** Opening Given data block **
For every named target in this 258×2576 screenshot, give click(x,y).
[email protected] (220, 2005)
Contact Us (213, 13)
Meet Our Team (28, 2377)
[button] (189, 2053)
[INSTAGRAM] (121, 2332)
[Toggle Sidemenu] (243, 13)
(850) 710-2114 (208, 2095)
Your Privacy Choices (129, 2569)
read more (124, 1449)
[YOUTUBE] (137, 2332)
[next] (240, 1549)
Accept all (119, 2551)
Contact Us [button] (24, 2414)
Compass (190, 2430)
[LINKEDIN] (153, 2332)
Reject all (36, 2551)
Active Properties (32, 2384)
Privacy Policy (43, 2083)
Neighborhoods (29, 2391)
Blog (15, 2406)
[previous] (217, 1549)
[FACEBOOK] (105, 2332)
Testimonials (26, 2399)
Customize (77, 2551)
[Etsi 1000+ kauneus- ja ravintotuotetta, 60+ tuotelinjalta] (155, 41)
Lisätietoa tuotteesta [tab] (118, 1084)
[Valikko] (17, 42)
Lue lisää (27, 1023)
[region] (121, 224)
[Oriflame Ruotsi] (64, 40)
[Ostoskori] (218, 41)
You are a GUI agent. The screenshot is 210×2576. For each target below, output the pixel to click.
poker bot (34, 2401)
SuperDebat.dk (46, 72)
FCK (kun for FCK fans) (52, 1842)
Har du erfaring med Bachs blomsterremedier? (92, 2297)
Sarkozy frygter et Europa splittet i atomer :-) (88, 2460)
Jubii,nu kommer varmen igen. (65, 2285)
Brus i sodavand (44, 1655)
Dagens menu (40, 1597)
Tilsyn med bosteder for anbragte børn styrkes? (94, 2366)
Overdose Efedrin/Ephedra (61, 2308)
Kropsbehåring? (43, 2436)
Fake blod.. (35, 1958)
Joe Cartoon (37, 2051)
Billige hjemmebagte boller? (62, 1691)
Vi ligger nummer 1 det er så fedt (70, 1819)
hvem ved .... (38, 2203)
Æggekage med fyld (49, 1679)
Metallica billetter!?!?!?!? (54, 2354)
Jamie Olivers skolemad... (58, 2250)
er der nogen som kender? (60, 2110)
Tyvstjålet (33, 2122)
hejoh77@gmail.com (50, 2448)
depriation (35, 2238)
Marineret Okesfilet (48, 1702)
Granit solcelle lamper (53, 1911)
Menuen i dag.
** Closing Given data block **
Task to carry out. Every line above that holds the word "Privacy" should be copied out.

Answer space.
Your Privacy Choices (129, 2569)
Privacy Policy (43, 2083)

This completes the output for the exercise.